The immersive exhibit is an ode to the pioneering art movements that emerged from Latin America, but also a celebration of their long-lasting impact on the global art scene. Included in the exhibit are some of the most notable Latin American artists of the 20th century such as: Joaquin Torres García, Luiz Sacilotto, Carmelo Arden-Quin, Martin Blaszko, as well as Jesús Rafael Soto, Gonzalo Fonseca, Marcelo Bonevardi, and many others.
Common among the revolutionary artists was their talent to constantly challenge engrained conventions of painting and sculpture and to commit to creating a space to explore and discover new possibilities and potential. From Joaquín Torres-García’s search for a specific Latin American form of modernity and his overall influence on Latin American contemporary practice, to the pluralistic materials found in Carmelo Arden- Quin’s works, to Luiz Sacilotto’s dynamic rhythms, perspective and color grading. These were artists who were not merely contributing to existing European and English speaking North American movements– as was commonly connotated at the time– but artists who transformed the current, and intentionally worked to push against it.

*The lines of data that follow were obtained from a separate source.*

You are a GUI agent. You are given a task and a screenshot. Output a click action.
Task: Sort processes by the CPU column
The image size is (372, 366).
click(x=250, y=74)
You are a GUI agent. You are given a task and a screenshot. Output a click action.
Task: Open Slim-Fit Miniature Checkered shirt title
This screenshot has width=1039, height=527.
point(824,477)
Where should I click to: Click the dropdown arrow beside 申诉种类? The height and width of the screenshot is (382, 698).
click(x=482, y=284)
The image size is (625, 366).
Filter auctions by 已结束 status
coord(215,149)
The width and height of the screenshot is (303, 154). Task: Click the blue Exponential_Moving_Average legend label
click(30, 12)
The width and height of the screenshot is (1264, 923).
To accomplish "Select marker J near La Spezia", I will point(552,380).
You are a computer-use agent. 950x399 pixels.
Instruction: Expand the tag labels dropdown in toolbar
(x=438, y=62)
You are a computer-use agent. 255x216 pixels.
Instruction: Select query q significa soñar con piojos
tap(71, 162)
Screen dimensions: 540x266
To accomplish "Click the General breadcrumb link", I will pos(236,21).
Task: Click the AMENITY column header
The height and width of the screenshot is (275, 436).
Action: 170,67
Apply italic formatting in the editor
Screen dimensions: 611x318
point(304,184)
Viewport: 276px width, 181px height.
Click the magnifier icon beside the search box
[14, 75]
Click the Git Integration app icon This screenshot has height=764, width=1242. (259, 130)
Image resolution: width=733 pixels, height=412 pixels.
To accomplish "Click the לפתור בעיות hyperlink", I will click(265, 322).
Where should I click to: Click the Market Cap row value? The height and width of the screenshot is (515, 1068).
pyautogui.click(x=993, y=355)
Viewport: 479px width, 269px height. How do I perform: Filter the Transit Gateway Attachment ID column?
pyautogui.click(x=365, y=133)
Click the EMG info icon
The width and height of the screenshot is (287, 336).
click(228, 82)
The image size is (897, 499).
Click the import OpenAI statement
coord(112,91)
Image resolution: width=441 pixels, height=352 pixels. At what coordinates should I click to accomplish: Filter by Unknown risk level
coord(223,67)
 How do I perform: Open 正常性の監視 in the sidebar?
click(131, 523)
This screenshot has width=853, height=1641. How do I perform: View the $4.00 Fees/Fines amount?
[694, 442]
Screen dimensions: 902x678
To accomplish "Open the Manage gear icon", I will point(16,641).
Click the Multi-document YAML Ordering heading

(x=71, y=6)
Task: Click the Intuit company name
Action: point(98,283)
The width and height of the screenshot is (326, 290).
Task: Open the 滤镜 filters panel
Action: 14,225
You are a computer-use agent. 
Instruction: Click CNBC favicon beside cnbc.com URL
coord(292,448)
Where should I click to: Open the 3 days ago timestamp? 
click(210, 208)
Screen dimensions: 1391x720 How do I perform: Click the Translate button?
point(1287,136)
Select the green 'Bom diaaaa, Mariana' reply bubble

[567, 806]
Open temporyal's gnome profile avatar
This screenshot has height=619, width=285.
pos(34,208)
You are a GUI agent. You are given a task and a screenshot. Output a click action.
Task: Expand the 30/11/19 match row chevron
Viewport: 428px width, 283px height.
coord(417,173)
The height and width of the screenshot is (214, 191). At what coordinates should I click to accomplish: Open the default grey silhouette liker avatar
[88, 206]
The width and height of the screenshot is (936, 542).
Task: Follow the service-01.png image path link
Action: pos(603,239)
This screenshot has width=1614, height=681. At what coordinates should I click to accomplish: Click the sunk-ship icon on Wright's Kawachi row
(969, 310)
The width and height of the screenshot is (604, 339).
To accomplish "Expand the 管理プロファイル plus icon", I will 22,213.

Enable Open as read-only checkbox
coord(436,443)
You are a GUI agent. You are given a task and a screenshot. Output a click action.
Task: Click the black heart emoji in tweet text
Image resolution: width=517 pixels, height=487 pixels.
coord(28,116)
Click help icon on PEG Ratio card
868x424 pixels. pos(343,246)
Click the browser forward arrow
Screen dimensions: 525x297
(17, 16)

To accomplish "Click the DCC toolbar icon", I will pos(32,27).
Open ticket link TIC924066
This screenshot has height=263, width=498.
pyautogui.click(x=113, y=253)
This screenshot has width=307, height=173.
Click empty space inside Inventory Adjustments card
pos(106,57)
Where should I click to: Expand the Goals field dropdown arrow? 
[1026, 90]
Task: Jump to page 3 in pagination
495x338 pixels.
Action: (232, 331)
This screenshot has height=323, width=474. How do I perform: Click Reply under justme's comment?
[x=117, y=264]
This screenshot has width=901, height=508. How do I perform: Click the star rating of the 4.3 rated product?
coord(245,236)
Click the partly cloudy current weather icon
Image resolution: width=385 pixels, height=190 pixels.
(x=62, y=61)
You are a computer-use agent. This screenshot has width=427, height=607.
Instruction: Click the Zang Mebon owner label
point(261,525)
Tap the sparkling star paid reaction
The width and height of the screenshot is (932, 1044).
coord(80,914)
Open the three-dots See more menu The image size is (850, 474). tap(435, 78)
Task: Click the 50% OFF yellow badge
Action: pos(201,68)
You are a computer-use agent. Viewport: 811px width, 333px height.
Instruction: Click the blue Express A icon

Featured in the exhibit are also Gego (Gertrude Goldschmidt), Maria Freire, Ana Mercedes Hoyos, and Fanny Sanin four artists who, alongside their contemporaries, were radically reimagining the limits of traditional art at a time when women were not often deemed leaders, let alone, in the art world. The purely abstract, central investigation between objects and architectural space that occupied Gego, the hallmark shapes against planar backgrounds that would define Freire’s autonomy as an artist and individual in her artistic marriage, the fascination and study of Afro-Colombian heritage and multiculturalism that would infuse Hoyos’s works, and the simultaneous attention to both the surface of Sanin’s paintings and the unfolding of virtual space within them. These artists worked for decades challenging aesthetic norms and working to alter the movements of their time. The artists participated in countless group shows and solo retrospectives throughout their lifetimes, before earning the international critical acclaim due, and that they have since, rightfully, received.
From the vibrant colors and intricate lines of Madi art to the clean, geometric shapes of Brazilian constructivism: Tsunami brings together these myriad artists and movements, and explosively displays their works along the gallery walls, prompting the question: what phase of the aftermath do we currently find ourselves in? The exhibit aims to suggest we are in the reconstruction phase, where space is humbly created for overlooked transformational talents, honoring the artists’ legacies and commitment to preserving space in order to explore and discover new possibilities and potential.
Leon Tovar Gallery has curated an immersive experience, with each work carefully selected to showcase the full range and depth of the featured art movements. The gallery prides itself in presenting pioneering artists and works that have transcended time, and will continue doing so.